───── DATA RECORDS
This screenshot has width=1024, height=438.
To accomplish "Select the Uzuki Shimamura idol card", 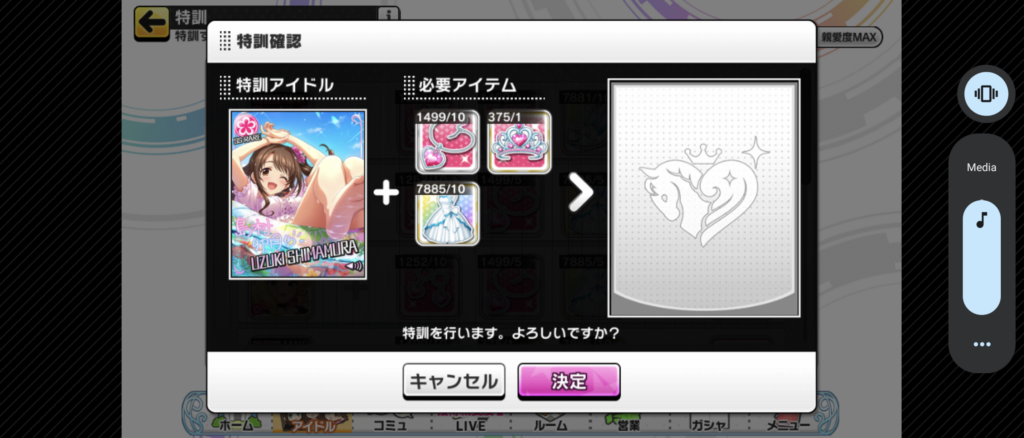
──────────
───── DATA RECORDS
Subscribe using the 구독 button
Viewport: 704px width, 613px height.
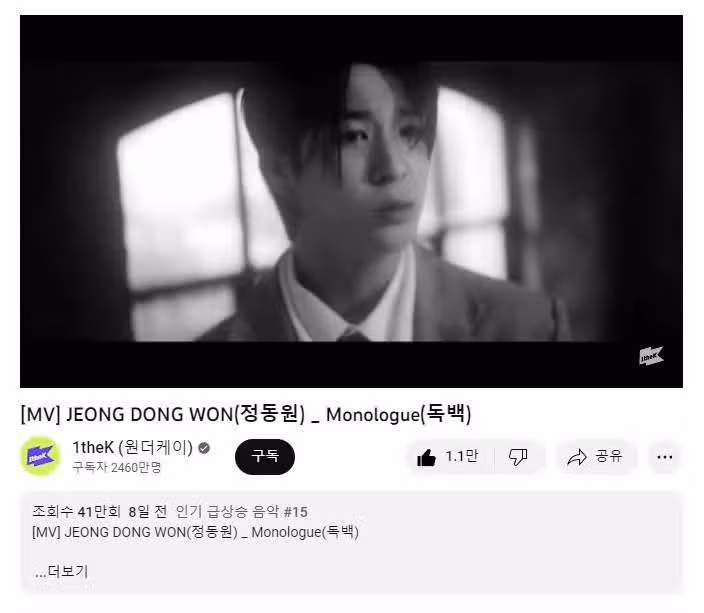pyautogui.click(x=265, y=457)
──────────
TASK INSTRUCTIONS: Arrange everything in the material from the line containing "Subscribe using the 구독 button" down to the line containing "pyautogui.click(x=265, y=457)" as a two-column CSV with the headers input and output. Give one row per entry, with its text in input and its answer in output, each field quoted, line breaks replaced by spaces, and the pictures left out.

RESULT FOR THIS EXERCISE:
input,output
"Subscribe using the 구독 button Viewport: 704px width, 613px height.","pyautogui.click(x=265, y=457)"